Should spouses tell each other everything? In one word, no.
While one spouse may be more comfortable disclosing than the other, she or he should not expect to hear every thought, action, urge or memory of their partner. We need different degrees of solitude to re-charge, regulate stress and nurture a sense of self – be it a solitary hobby or reading the paper alone. –
In other words, some PRIVACY.
In a trusting relationship, we have neither the need to check each other’s phone, emails, mail or daily moves, nor the obligation to disclose all. That is privacy. –
And then there is SECRECY. The distinction between privacy and secrecy is very important. Privacy becomes secrecy when there is conscious motivation to keep something unknown, hidden or unseen from one’s partner—something that directly impacts that person and the bond shared, often something that can harm the relationship.

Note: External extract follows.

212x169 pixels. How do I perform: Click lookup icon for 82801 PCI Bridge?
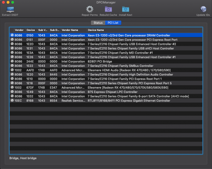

One way to discern if it privacy or secrecy is to determine if the information is harmful to the marriage relationship – gambling, clandestine friendships are detrimental to a marriage. That is secrecy and not fair to your spouse or to your marriage. –
What is reasonable to expect to know about each other and to ask? It should be on a ‘need to know basis’. Think: What about that information is important for you to know? What is the point of knowing? What about that information is important for your spouse to know? What is the point of telling? –
TRUST IS KEY IN MARRIAGE; and trust is not needing to know everything about each other, and being OK with that.